Путник ничего не ответил. Через некоторое время дядюшка Тонет хлопнул себя ладонью по лбу и расхохотался.
– Как же я это! Ведь ты – Онофре Боувила! Так? Только попробуй сказать, что нет.
Онофре продолжал хранить молчание, и дядюшка Тонет опять залился веселым смехом.
– По-другому и быть не может. Я узнал тебя по голосу, а твоя заносчивость только подтверждает мою догадку: ты точь-в-точь такой же, как твой полоумный отец, которого я хорошо знал, – сам отвозил его вот на этой двуколке в Бассору, когда он отправился на Кубу. Уже не упомню, сколько ему было тогда годков, но, должно быть, немногим больше, чем тебе сейчас. Так-то! Он тогда слишком много о себе воображал и воротил от нас нос, словно мы объелись чечевицы, да, сеньоры, чечевицы, и она лезла из нас во все дыры. А когда он возвратился с Кубы, то я привез его домой. Как сейчас вижу своими слепыми глазами: весь поселок высыпал на площадь у церкви, а твой отец сидел тут же, где ты сейчас, – прямой, точно кол проглотил, раздутый от важности; на нем был белый полотняный костюм и шляпа из плетеной соломы – ее еще называют панамой, вроде бы по имени какой-то страны в Америке. Представь, за весь путь он не проронил ни слова. Все строил из себя богатея, хотя не имел за душой ни реала. Но зачем я тебе это рассказываю? Ведь ты все знаешь не хуже меня. Помнишь, что он привез вместо денег?

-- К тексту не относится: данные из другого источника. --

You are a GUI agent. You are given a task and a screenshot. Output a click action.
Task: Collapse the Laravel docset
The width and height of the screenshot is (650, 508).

– Обезьяну, – ответил Онофре.
– Верно, больную обезьяну, да, сеньор. Как я погляжу, у тебя хорошая память, – сказал дядюшка Тонет, нахлестывая кобылу, которая, воспользовавшись невниманием возницы, остановилась пощипать придорожной травы. – Слышь, Перса, перестань, а то раздует. Он щелкнул в воздухе кнутом. – Перса, – обратился он с разъяснением к Онофре, – это у нее такое имя, кобылку уже так звали, когда я ее купил. О чем это бишь я? Ага! О том, каким дурнем был твой отец. Прямо-таки болваном, коли хочешь знать мое мнение. Эх, парень, парень! Неужели ты поднимешь руку на слепого старика? Хотя с тебя станется. Ладно, ладно, впредь буду выбирать слова, но это вовсе не значит, что мое мнение о твоем отце изменилось хоть на йоту. Знаю я вас – вы такой народ, не желаете, чтобы вам резали правду-матку, хотите слышать только приятное уху, а не то, что считают люди на самом деле. Все это по недомыслию. Но не думай, что я сильно переживаю по этому поводу, – меня это даже не удивляет, я давно приноровился к людскому тщеславию; у меня в жизни было довольно встреч и достаточно времени, чтобы поразмыслить об этом на досуге. Возвращаюсь порожняком и все думаю, прикидываю и теперь до самого донышка знаю людскую натуру. И еще знаю, что, как ни крути, ничего не могу изменить. Не могу да и стар уже. Но даже имей я возможность, вряд ли захотел бы это сделать. Есть люди, которые зальют себе глаза чесночной похлебкой и дальше чесночной похлебки ничего вокруг себя не видят. Я не из таких. Мог бы быть таким, но не стал.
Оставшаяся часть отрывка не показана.